Task prompt
Starting at the line that contains "You are a computer-use" and ending at the line that contains "Instruction: Follow 'View", the lines below are to be given again exactly, with nothing added.

Task inputs
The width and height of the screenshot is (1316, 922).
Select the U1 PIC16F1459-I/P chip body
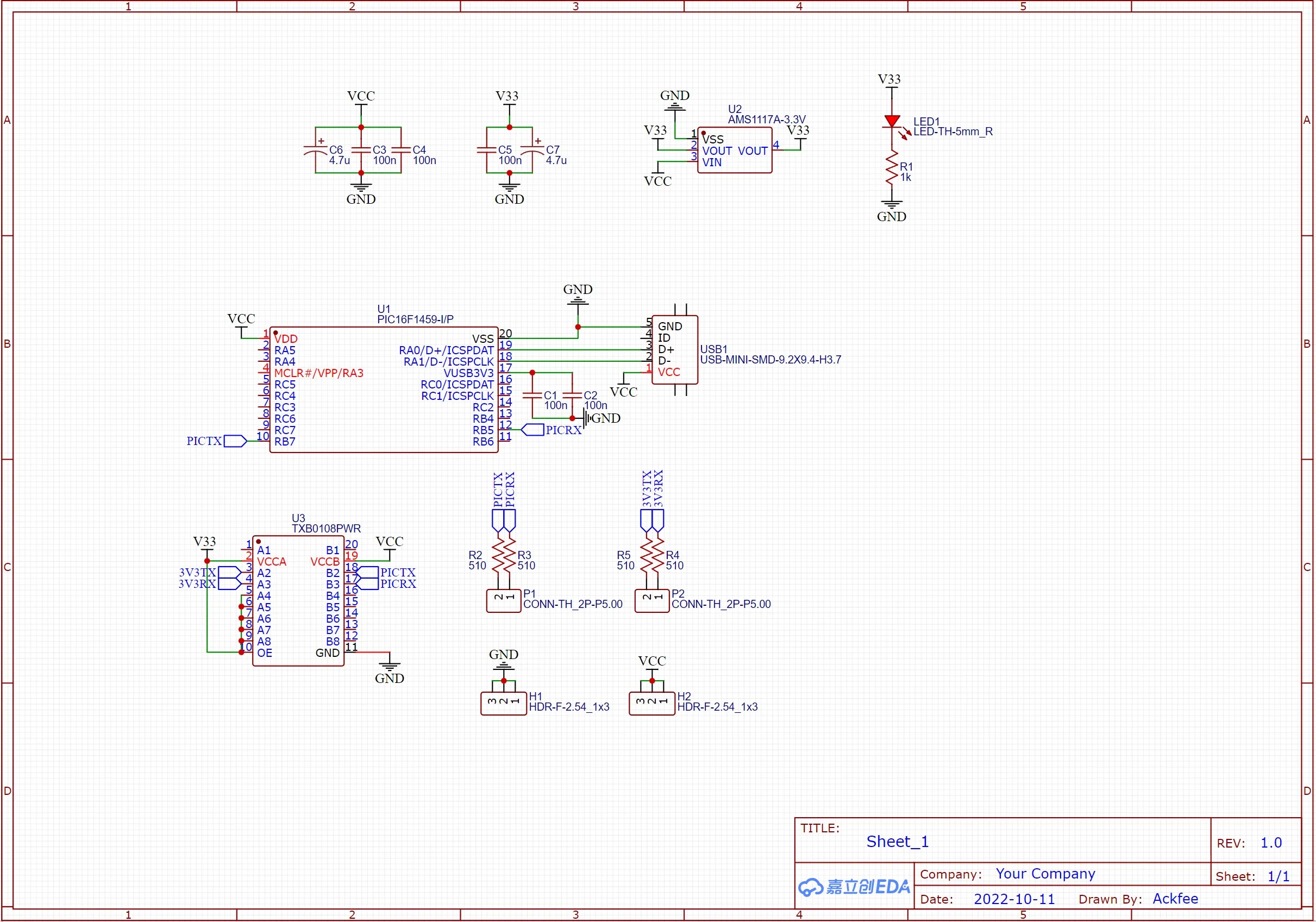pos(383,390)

* * *

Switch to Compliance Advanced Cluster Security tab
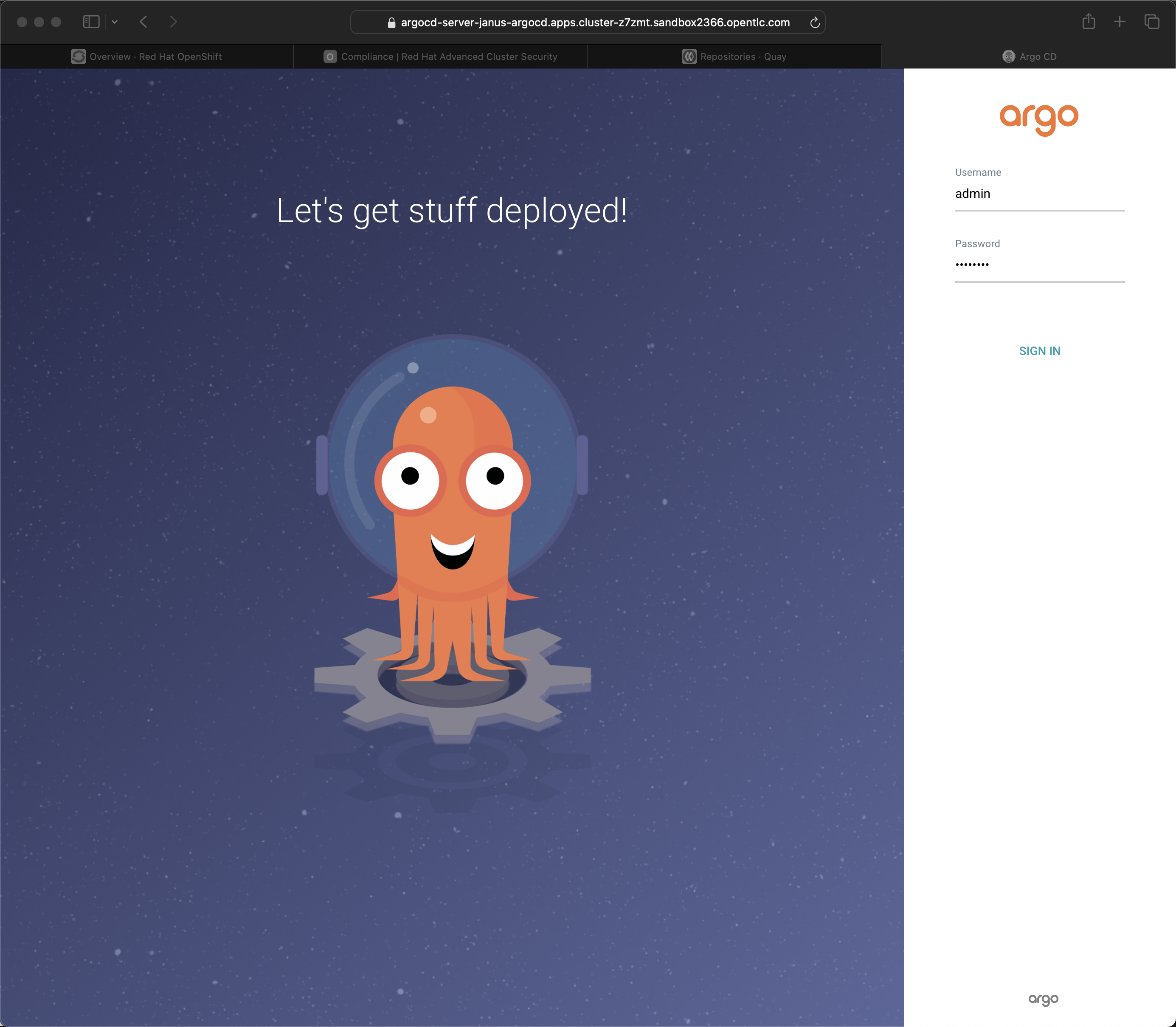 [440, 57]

* * *

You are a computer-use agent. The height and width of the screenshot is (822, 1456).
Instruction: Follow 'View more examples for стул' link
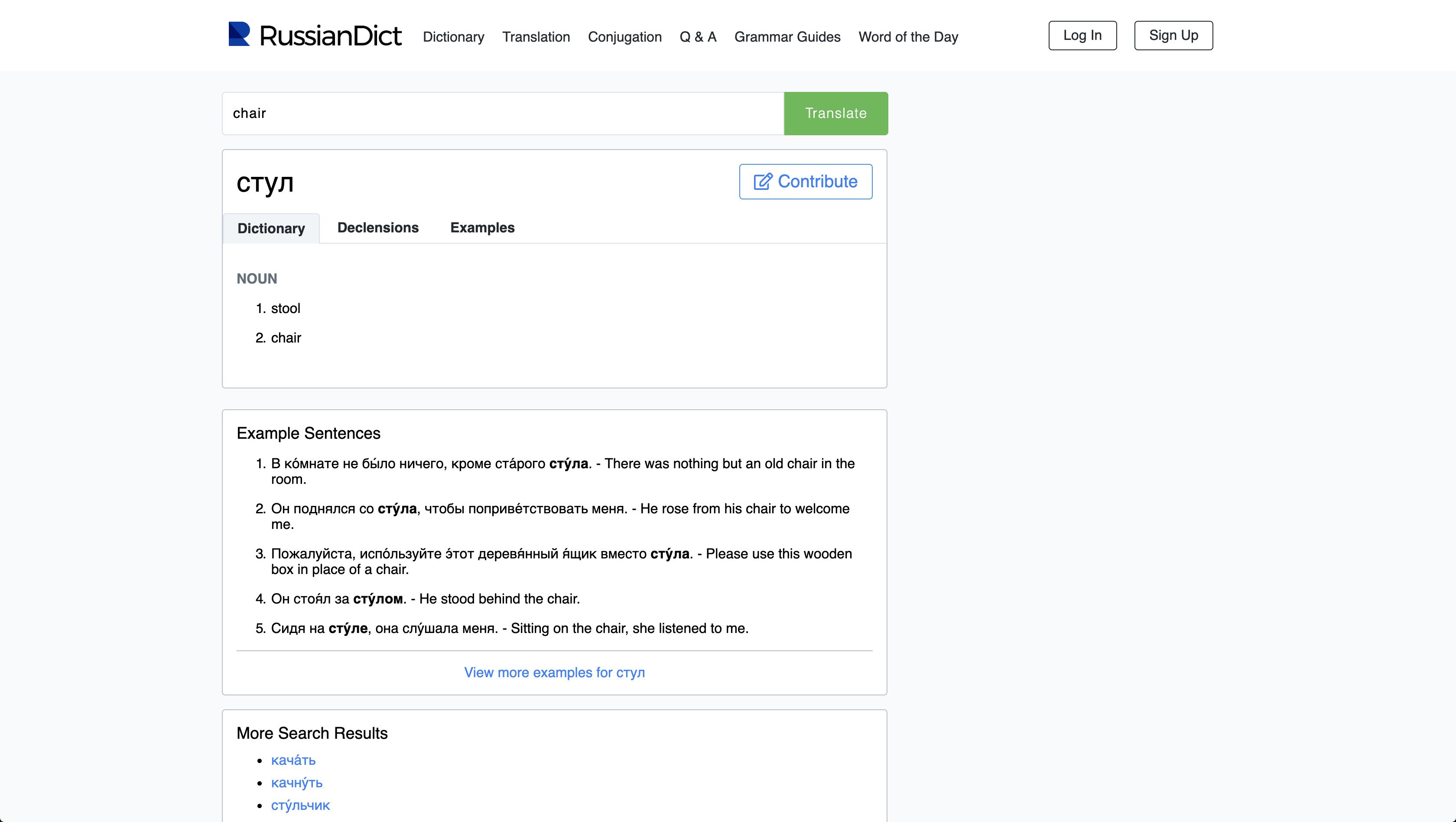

Solved exercise
You are a computer-use agent. The height and width of the screenshot is (822, 1456).
Instruction: Follow 'View more examples for стул' link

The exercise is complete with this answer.